▸ **Task description**
Search the listing below, and show each line that includes the word "computer".

▸ **Exercise material**
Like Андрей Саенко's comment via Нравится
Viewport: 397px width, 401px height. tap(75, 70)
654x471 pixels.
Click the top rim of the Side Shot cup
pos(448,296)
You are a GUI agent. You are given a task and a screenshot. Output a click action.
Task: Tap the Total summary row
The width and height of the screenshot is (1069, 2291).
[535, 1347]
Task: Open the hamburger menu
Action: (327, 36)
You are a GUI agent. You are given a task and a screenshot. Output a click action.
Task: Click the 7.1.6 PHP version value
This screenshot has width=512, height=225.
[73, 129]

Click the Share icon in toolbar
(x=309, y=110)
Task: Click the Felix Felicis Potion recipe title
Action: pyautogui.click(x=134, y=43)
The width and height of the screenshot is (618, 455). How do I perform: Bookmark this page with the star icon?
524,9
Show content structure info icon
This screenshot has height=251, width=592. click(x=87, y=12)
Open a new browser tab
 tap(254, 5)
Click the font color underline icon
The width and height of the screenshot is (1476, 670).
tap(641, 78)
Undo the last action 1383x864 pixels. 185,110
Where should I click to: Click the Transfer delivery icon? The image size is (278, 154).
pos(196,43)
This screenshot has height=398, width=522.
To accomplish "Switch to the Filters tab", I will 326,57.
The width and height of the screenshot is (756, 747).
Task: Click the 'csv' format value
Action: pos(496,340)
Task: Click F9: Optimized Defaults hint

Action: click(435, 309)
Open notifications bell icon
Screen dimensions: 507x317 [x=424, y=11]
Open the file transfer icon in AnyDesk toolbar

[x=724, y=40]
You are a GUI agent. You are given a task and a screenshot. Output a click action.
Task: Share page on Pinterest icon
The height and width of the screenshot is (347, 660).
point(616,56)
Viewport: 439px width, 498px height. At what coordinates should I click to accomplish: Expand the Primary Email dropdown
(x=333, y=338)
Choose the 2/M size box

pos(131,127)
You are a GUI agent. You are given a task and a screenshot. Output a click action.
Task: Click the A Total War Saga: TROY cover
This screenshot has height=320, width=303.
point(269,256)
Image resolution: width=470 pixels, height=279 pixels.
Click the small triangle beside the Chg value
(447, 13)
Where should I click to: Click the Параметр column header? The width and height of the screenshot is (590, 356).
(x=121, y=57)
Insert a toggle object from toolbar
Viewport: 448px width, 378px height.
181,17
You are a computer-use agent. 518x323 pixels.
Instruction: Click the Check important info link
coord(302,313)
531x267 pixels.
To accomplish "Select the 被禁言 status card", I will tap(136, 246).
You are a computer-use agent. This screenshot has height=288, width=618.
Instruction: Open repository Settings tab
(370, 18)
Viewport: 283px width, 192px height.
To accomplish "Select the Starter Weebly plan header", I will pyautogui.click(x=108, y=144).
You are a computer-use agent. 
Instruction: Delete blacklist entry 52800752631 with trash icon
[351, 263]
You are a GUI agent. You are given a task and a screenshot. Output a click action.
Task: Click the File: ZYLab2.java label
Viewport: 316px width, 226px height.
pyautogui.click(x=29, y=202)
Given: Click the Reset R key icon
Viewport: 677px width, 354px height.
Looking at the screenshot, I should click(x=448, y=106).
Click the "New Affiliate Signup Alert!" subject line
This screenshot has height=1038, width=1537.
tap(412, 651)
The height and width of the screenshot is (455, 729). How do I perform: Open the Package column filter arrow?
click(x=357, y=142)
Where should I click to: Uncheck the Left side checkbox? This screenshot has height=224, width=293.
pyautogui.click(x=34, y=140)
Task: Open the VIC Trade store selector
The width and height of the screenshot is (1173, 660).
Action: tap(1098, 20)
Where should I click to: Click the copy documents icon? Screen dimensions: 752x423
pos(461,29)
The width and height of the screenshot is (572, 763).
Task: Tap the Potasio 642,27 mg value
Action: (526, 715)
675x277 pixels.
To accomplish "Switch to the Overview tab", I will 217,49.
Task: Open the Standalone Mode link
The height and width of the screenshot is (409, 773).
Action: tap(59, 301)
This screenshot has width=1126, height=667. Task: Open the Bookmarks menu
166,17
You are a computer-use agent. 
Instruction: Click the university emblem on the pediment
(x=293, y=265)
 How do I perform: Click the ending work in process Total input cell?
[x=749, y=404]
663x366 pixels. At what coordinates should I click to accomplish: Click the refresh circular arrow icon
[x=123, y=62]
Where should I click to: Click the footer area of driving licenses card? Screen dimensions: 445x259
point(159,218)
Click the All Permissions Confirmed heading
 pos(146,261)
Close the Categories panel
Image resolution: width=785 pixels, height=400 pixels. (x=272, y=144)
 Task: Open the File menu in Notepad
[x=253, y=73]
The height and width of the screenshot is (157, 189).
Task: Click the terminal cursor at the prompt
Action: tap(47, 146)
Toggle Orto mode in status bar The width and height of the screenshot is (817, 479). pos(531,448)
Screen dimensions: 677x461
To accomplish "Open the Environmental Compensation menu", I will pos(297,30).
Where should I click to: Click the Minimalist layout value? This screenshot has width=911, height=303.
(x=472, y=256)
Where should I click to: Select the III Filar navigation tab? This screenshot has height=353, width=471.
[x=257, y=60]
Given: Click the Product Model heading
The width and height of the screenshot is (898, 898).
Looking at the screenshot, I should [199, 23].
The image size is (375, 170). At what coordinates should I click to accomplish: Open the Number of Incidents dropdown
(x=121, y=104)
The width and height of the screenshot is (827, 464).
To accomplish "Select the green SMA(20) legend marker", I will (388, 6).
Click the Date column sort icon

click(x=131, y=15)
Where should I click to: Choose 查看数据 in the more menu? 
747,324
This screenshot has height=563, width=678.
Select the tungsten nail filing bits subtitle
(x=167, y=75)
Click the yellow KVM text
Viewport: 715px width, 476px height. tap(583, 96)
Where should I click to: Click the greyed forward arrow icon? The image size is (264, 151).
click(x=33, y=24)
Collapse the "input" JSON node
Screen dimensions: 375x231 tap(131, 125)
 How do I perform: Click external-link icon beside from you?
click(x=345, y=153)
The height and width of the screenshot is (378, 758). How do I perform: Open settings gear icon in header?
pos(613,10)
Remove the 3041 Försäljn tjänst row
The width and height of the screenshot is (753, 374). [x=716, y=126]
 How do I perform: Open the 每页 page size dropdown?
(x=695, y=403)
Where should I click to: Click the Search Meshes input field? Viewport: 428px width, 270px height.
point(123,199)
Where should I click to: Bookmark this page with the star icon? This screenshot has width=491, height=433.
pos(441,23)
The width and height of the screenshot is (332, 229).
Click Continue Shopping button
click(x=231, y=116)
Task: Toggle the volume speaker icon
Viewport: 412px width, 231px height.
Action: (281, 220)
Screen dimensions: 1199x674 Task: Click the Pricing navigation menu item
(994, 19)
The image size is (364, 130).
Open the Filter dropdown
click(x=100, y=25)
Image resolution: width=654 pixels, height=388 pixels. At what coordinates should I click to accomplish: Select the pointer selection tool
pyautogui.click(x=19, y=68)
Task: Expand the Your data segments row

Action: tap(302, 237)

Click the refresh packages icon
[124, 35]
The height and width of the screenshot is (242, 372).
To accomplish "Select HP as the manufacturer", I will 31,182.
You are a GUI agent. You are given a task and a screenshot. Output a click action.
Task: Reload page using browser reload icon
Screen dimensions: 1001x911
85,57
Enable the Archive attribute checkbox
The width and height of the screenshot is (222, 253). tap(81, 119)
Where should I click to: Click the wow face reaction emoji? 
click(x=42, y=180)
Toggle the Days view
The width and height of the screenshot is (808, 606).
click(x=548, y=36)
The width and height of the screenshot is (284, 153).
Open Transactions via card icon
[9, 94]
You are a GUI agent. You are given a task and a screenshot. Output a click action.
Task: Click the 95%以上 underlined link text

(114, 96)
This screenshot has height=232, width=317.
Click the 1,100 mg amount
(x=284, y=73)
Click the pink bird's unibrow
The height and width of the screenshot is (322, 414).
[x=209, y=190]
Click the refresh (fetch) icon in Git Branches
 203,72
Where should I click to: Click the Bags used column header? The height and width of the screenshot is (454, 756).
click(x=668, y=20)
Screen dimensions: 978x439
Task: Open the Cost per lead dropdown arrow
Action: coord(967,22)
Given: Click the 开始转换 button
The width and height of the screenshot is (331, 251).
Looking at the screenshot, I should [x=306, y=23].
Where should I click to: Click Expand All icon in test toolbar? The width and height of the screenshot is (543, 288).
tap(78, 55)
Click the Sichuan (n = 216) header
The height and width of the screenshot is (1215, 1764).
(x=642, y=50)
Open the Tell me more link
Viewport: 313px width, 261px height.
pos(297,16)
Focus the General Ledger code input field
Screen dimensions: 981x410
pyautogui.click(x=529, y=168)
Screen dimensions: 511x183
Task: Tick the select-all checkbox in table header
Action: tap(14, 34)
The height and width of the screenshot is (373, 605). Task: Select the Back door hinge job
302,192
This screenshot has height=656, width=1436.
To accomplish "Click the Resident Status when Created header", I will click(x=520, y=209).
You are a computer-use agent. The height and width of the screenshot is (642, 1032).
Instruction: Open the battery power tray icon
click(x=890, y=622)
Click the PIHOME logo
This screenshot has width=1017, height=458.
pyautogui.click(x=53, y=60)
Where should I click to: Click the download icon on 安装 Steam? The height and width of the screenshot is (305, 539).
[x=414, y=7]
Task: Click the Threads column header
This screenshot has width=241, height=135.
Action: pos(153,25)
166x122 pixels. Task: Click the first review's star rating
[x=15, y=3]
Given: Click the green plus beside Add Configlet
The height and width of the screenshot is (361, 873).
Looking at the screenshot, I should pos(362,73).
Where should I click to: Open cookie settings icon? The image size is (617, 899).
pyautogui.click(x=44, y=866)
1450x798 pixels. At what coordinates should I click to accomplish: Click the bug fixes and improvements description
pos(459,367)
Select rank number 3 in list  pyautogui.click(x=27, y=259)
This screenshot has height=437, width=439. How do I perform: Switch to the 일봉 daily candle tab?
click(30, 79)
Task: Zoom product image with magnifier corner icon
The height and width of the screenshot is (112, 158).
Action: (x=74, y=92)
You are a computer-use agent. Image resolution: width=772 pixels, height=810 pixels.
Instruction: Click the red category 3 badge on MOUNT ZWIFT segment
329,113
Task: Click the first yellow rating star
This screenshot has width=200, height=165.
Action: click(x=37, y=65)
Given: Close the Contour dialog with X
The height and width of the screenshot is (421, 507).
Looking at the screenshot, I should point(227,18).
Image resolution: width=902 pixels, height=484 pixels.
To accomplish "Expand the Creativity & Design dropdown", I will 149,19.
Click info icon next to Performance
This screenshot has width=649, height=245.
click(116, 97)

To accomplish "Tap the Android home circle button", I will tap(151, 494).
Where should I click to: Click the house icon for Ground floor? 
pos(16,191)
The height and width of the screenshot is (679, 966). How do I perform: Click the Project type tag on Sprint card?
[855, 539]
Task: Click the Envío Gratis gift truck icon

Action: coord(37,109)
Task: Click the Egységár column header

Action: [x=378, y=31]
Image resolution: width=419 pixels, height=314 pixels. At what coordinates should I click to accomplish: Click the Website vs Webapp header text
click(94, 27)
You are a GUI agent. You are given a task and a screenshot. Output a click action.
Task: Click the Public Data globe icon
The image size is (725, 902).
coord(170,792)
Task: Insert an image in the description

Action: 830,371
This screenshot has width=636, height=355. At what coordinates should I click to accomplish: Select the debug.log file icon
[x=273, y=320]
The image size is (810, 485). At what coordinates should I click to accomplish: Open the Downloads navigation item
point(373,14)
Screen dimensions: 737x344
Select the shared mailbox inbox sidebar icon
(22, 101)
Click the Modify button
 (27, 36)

▸ **Response area**
You are a computer-use agent. 518x323 pixels.
You are a computer-use agent. This screenshot has height=288, width=618.
You are a computer-use agent. 
You are a computer-use agent. 
You are a computer-use agent. The height and width of the screenshot is (642, 1032).
You are a computer-use agent. Image resolution: width=772 pixels, height=810 pixels.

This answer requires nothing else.